Camera Takes Pictures That Allow For Focus Adjustment AFTER The Photograph Is Taken
Unlike a regular camera, the Lytro Light Field Camera allegedly gathers ALL the light information coming through the lens, allowing a user to manipulate the focus/color of a shot on a computer long after the picture was taken, effectively making it possible to take amazing looking photographs with absolutely zero skill or coordination. *Sits back and waits for the inevitable ‘I AM TEH L337 PHOTOGRAPHER!!!!11’ Facebook albums to start popping up*
(via Camera Takes Pictures That Allow For Focus Adjustment AFTER The Photograph Is Taken - Geekologie)
Dear Camera Companies,
I understand you want to push technology to the limits to make for the best photographing exexperience. Also you want to make things as consumer friendly as possible to sell as much product as possible. But when everyone can paint a Picasso by pressing a button it diminishes the beauty of an actual Picasso. it also enables people to be uneducated in the “art form” that they undertaking. Yes, there will still be a difference between amateur and professional photographs based on composition and emotion of the photos but by allowing people to feel like they are professional with these advancements you are destroying the respect for actual professionals.
Respectfully,
Mikey P. (half-assed photographer)What he said.
How does this ‘diminish the beauty of an actual Picasso?’ That is one of the single most insane things I have ever heard in my life. More people making art means more art. That’s a good thing. It doesn’t change the aesthetic value of existing art. That makes no sense. Elitism gets us nowhere as artists and I wish more of us could accept that.

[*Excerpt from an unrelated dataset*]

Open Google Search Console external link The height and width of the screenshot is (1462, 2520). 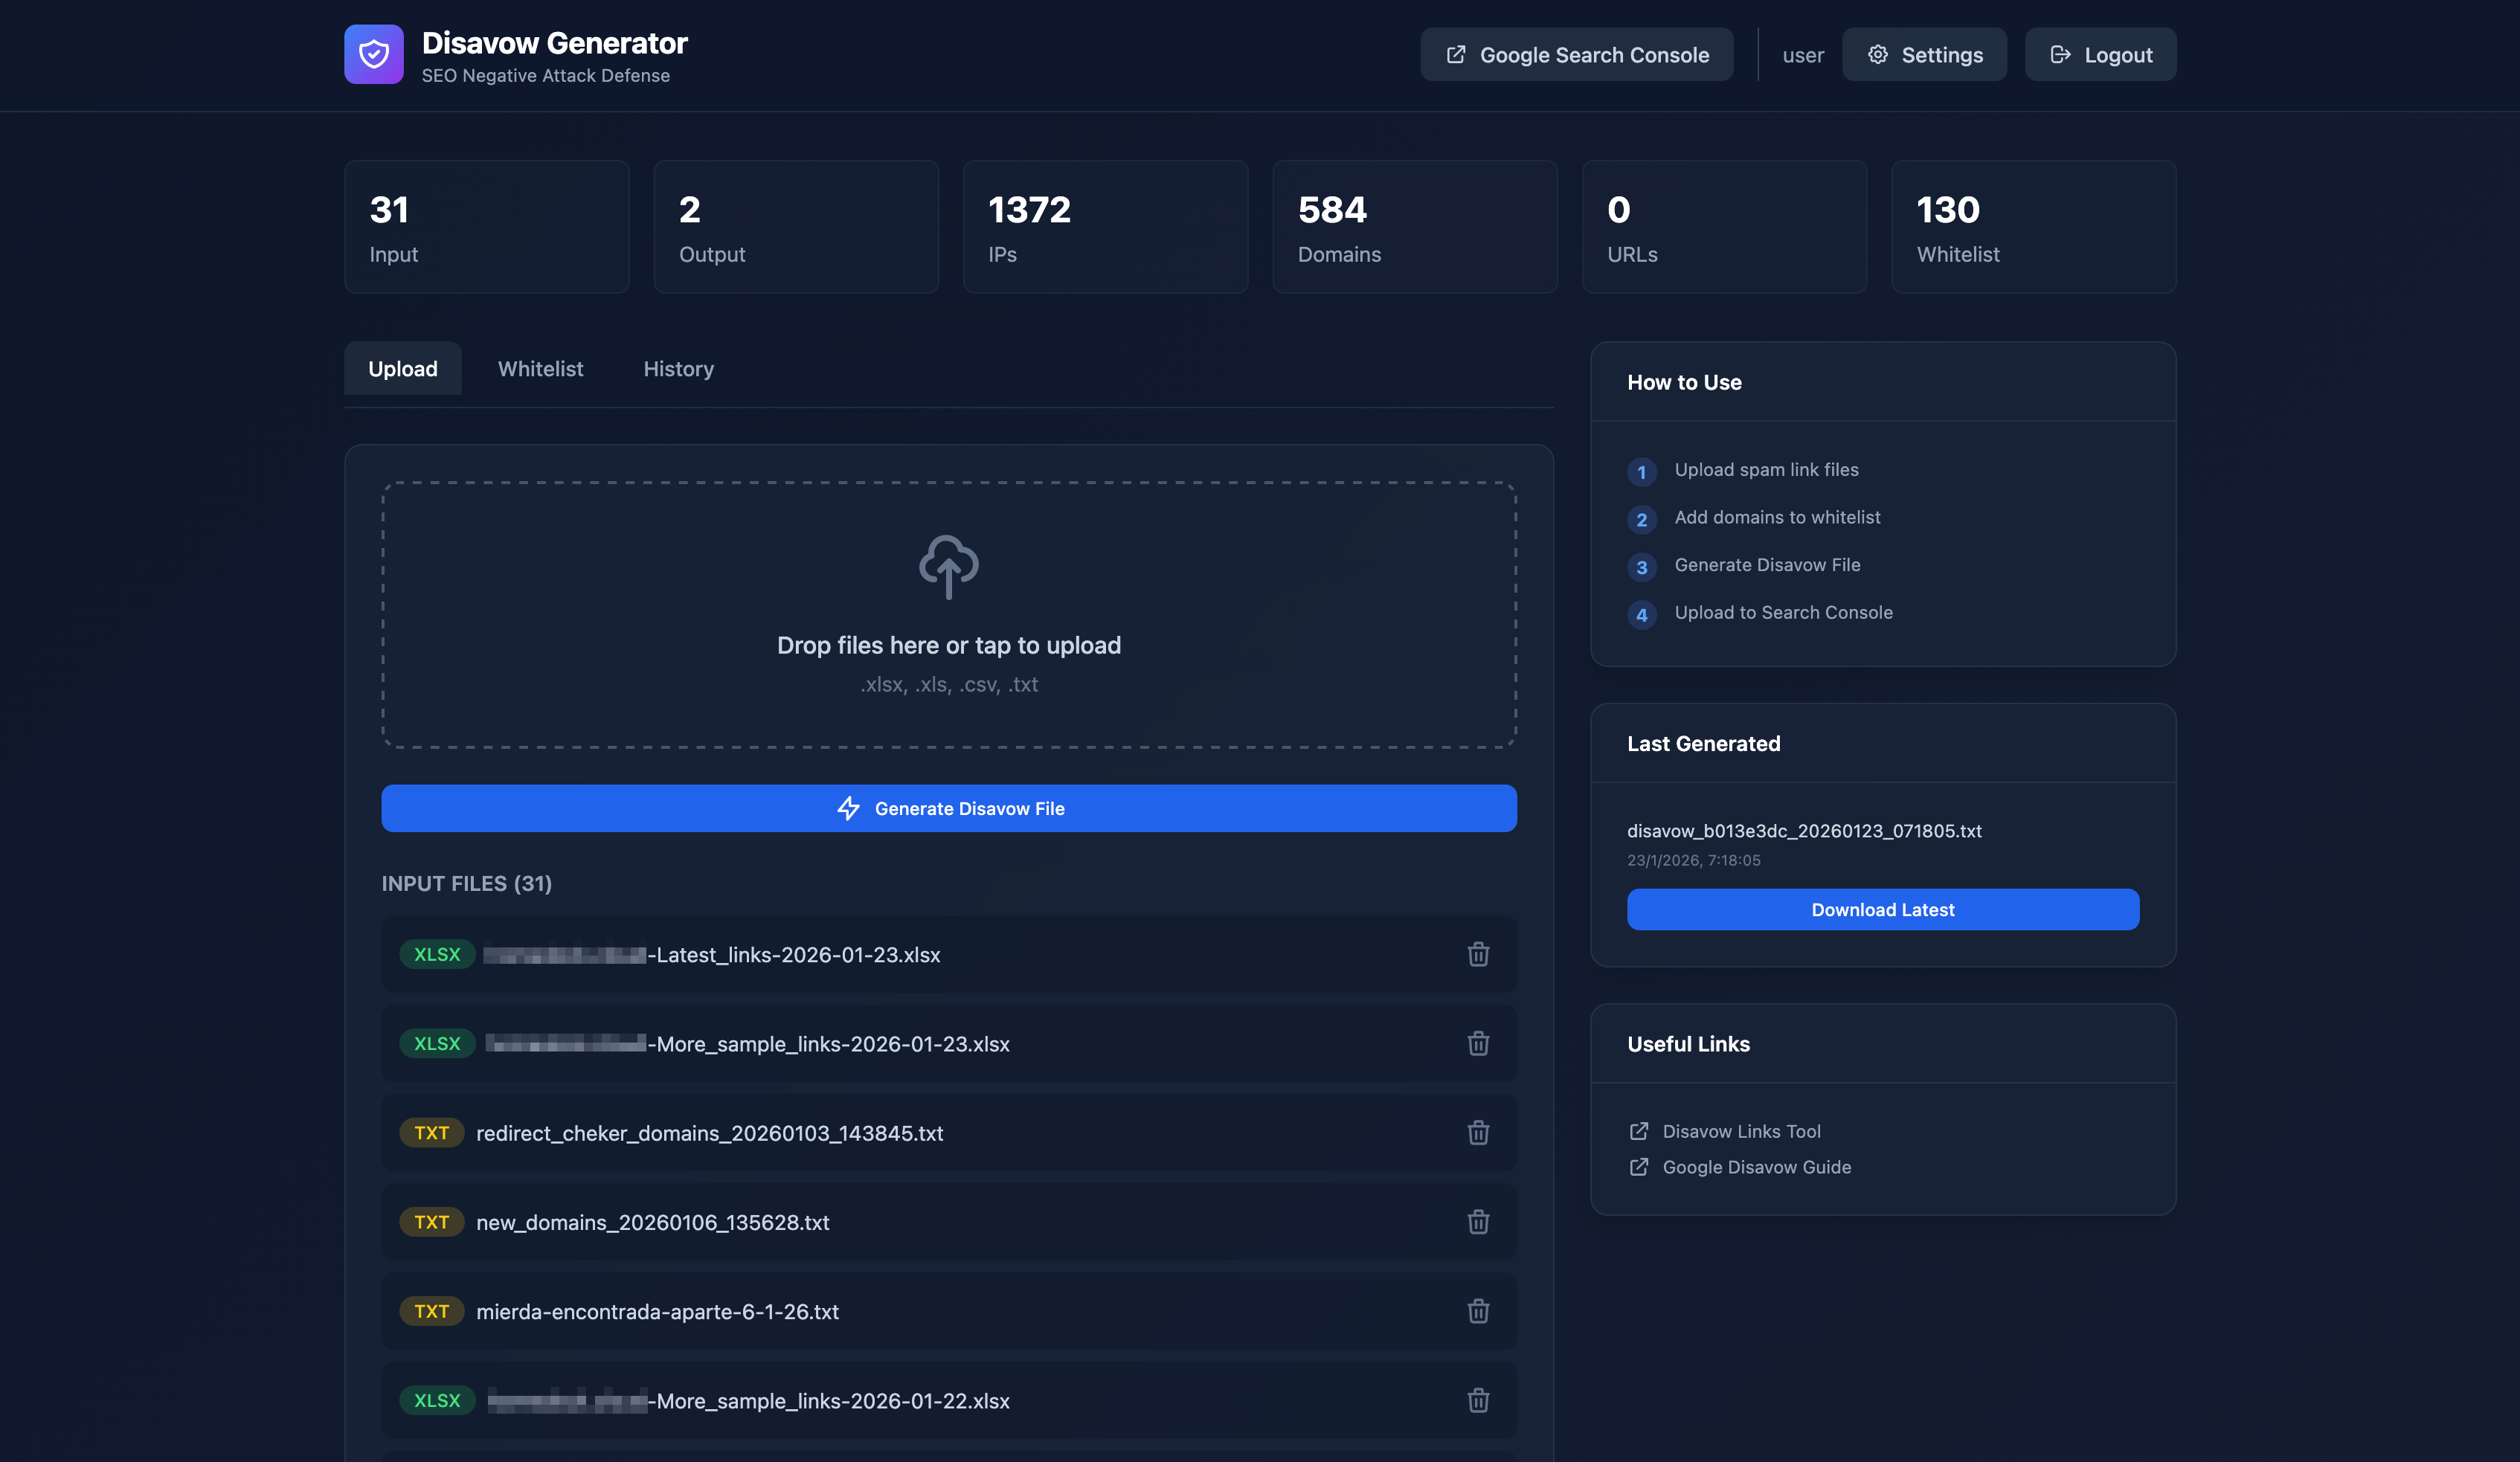1576,55
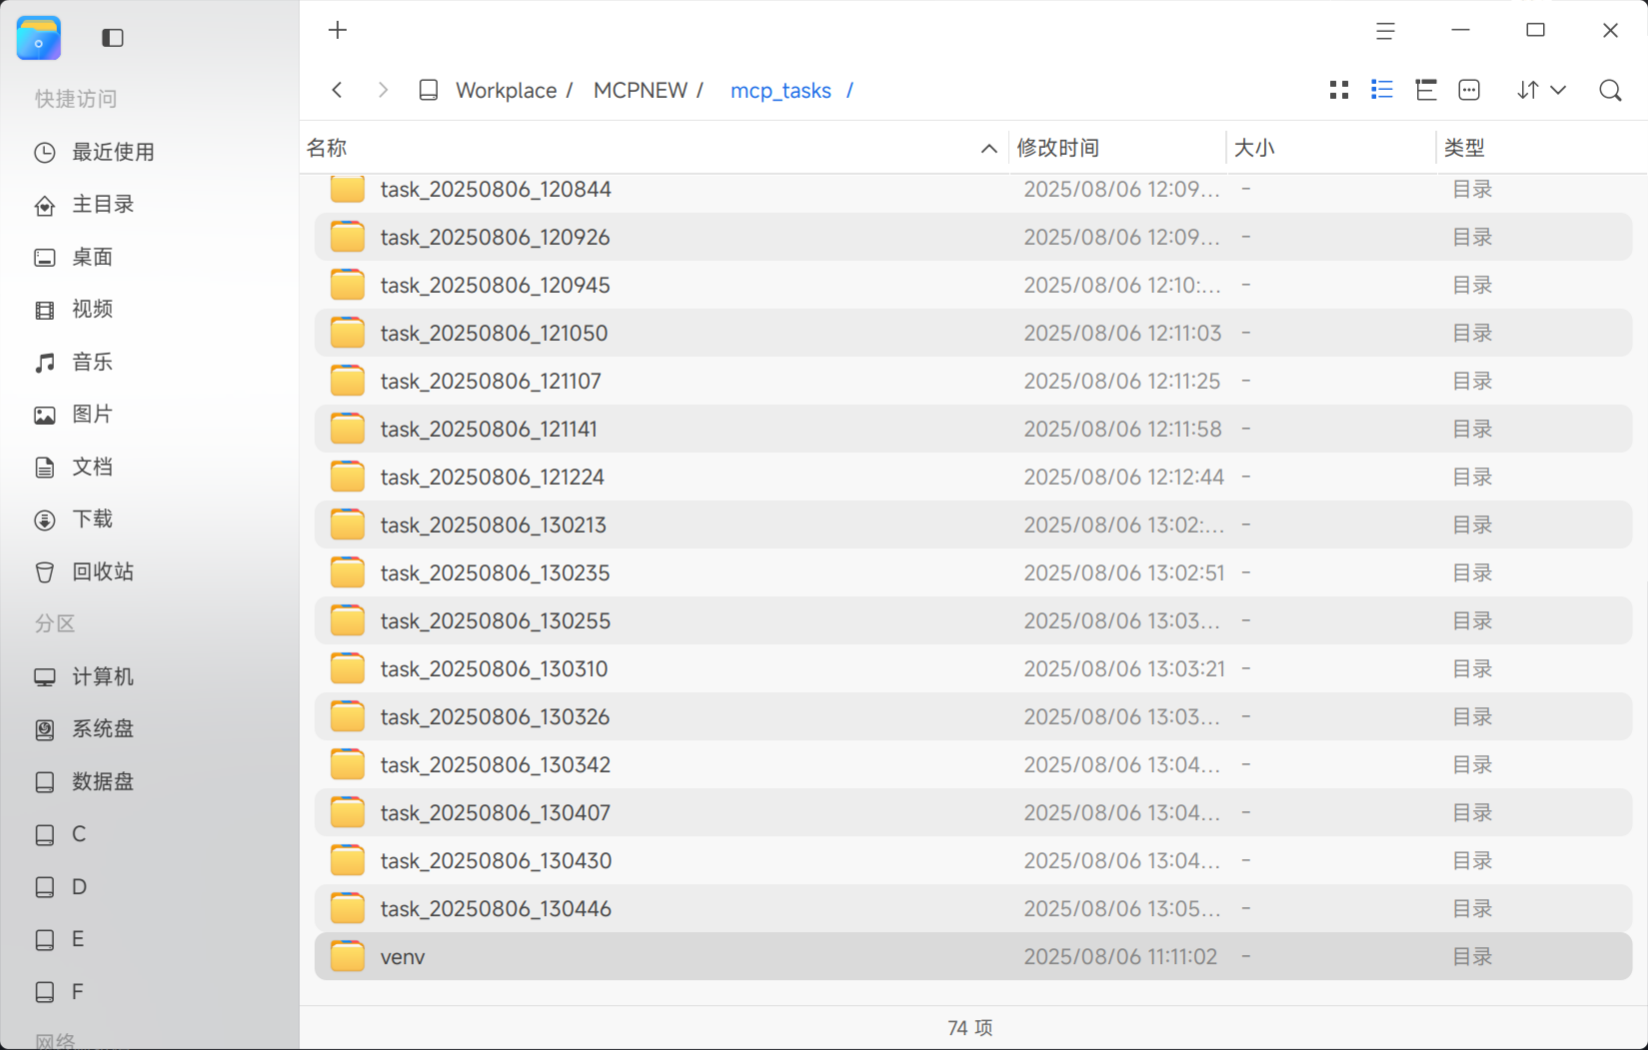
Task: Toggle the sidebar panel icon
Action: 112,38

If there are more beautiful images coming into the world, how exactly will that make anything worse? It’s like a good driver getting upset over the existence of power steering. As much as it’s nice to show off all of your skills and prove to the world that you don’t need the electronic assistance, isn’t it good that everyone else can have it so you don’t have to look at a bunch of car wrecks/shitty photographs/whatever the metaphor is?
I’m certainly no expert, but I believe that being a photographer means more than just being able to turn three knobs and press a button. If you’re a photographer and feel more threatened or irritated than excited about this technology, you need to step your game up. Be good enough that even those autofocusing neo-Plebeians who lack your refined aesthetic perception will take notice.
^ That.
A camera is just a tool… no one asked Picasso what kind of brush he used… it’s the artist behind the camera/brush that makes it art.